The group fears that if the bill is not passed by the end of the year, it would be pushed back to 2016 even after the elections. The platform is therefore urging stakeholders (media, civil society, academia, other non-state actors and the citizenry at large) to join the campaign.
The Right to Information bill is to among others provide for access to official information held by public institutions as well as private entities which perform public functions with public funds. It also ensures the qualifications and conditions under which access to information held by public institutions should be obtained.
The bill was drafted in 1999 and reviewed in 2003, 2005 and 2007 but was not presented to Parliament. The first practical attempt at enacting the law was made when the bill was presented to Parliament on 5th February 2010. The Attorney-General on 25th June, 2015 moved the bill for the second reading awaiting passage in Parliament.
The group in a statement says it recognizes that a lot of work has gone on over the years on the part of the Attorney-General’s Department, Parliament’s Select Committee on Constitutional, Legal and Parliamentary Affairs and the Coalition on the Right to Information among others to have the bill back in Parliament for its second reading last June.
It is thus calling on parliamentarians to put the interest of the nation first and not betray the trust of their constituents by showing a lot more commitment to pass the bill to law. This, the group believes would enable the country not just have a law, but a legislation that opens up the door for people to have real access to timely information.
“Citizens’ right to information is a fundamental human right guaranteed by Ghana’s 1992 constitution and recognized as a right under international conventions on human rights. The purpose of the Right to Information Bill is to give substance to Article 21 (1) (f) of the constitution that “All persons shall have the right to information subject to such qualifications and laws as are necessary in a democratic society” the statement noted.
The group sees an effective law on the Right to Information as a major tool that would incentivize citizens’ quest for accountability and transparency from our governance structures and institutions at the national level through to the district level. It therefore believes such a law would provide a hierarchy of administrative avenues to ensure citizens get access to information and thus make the resort to the law court a last option.
“Good democratic governance requires active participation by all in the governance of the country and underscores the importance of access to relevant information in a participatory democracy. Because it is only when citizens are well informed that they can contribute meaningfully to the governance process.
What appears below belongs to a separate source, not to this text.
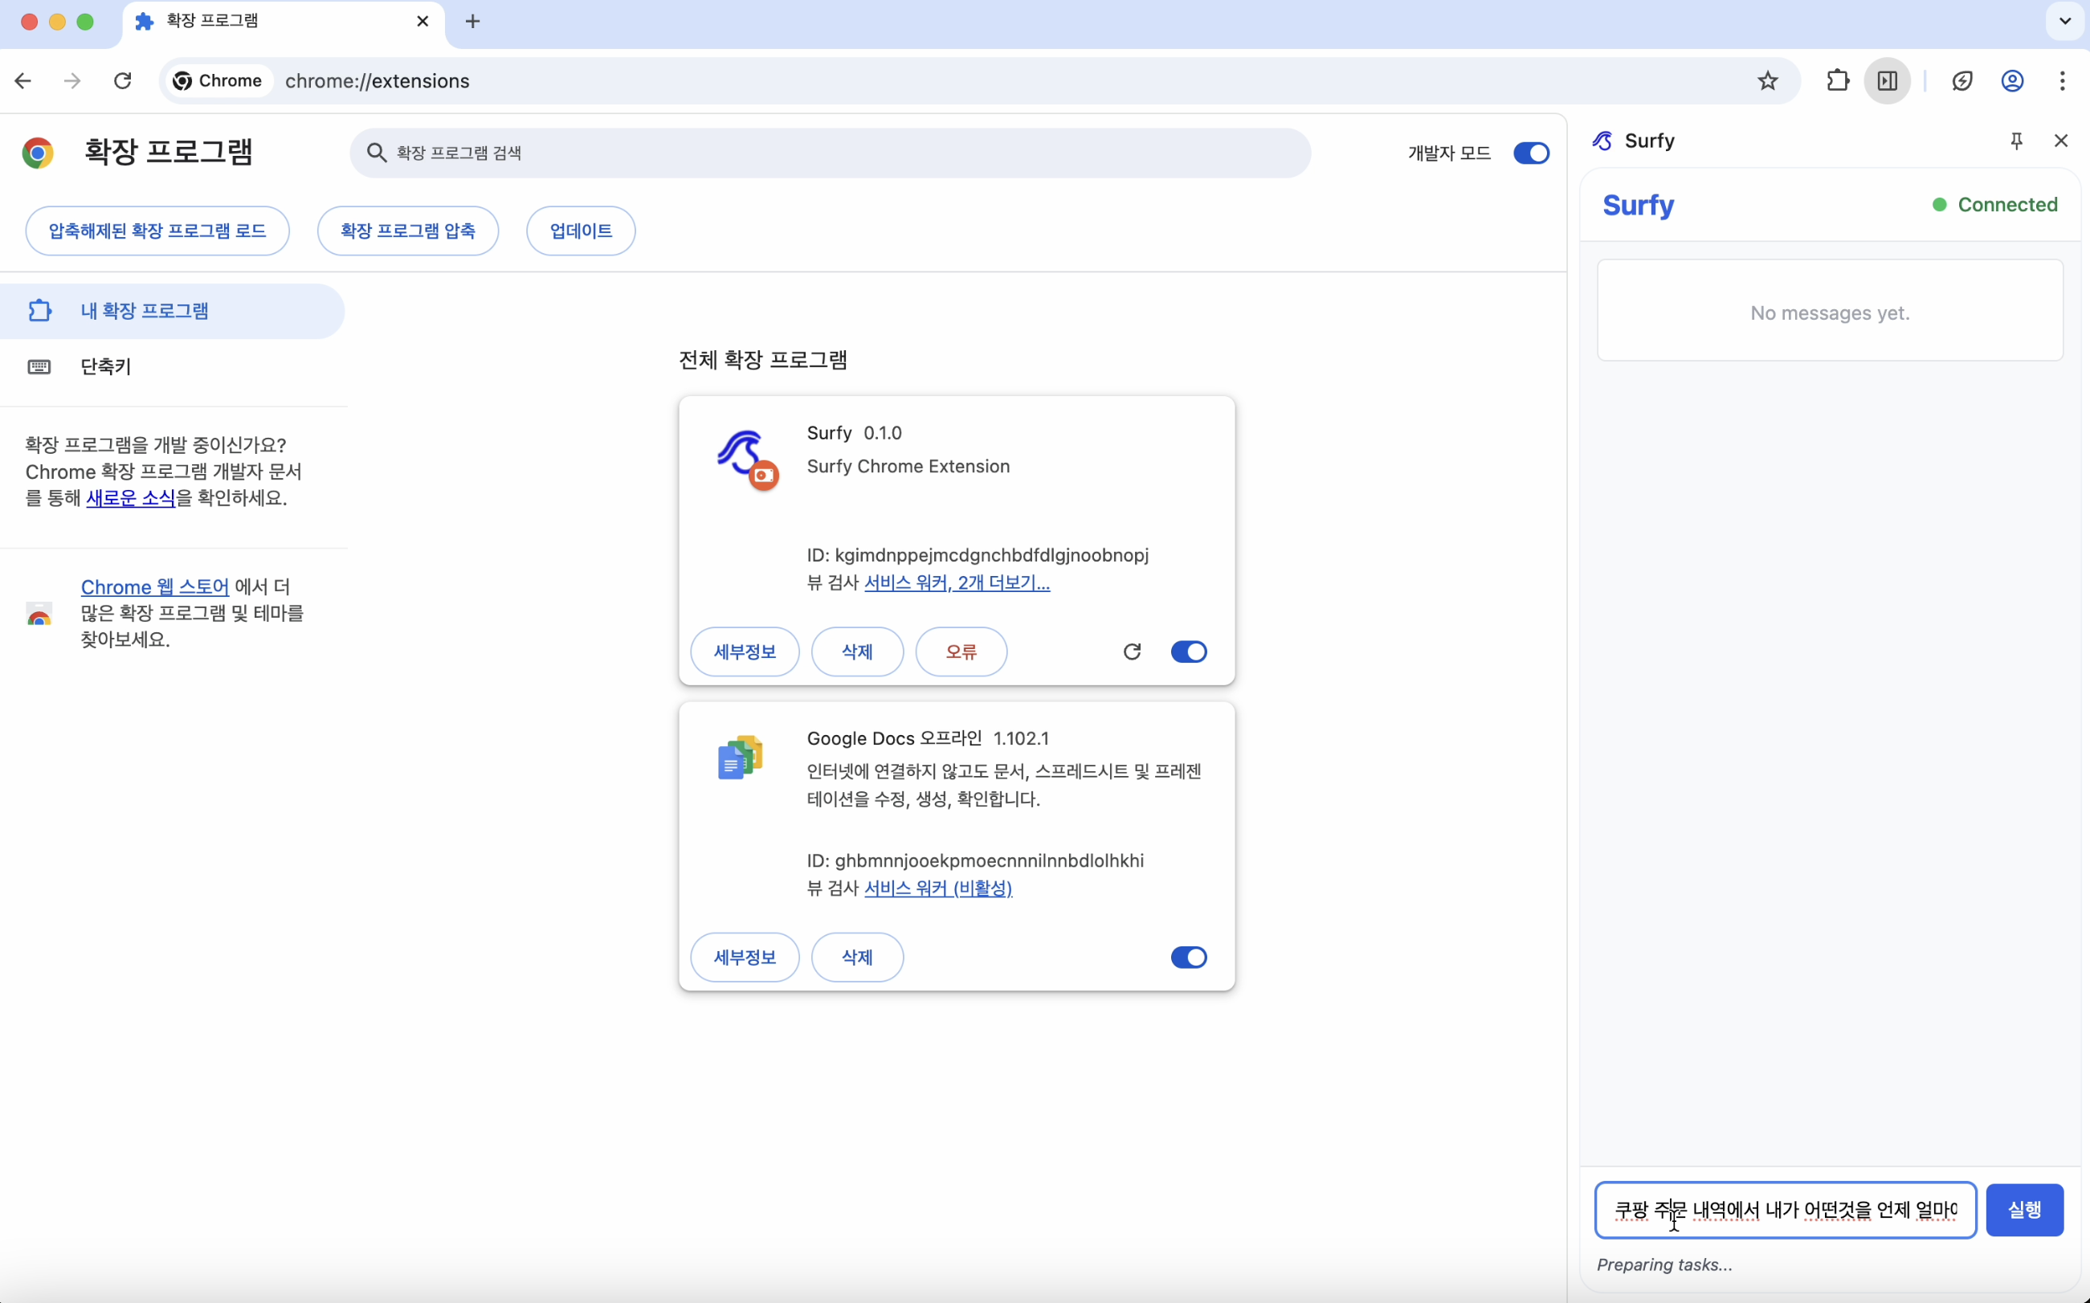Select 단축키 in the sidebar
The width and height of the screenshot is (2090, 1303).
[x=105, y=366]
Yet, most public officials and state institutions determine when and at what time to provide information with some declining such requests altogether even though in most cases information required may not have security implications for the state and are readily accessible information in other jurisdictions” the statement .
The RTI bill will also lead to the establishment of the Right to Information Commission to ensure independence of the review process. It will also ensure appeal and review processes from the internal Information Review Officers to the High Court.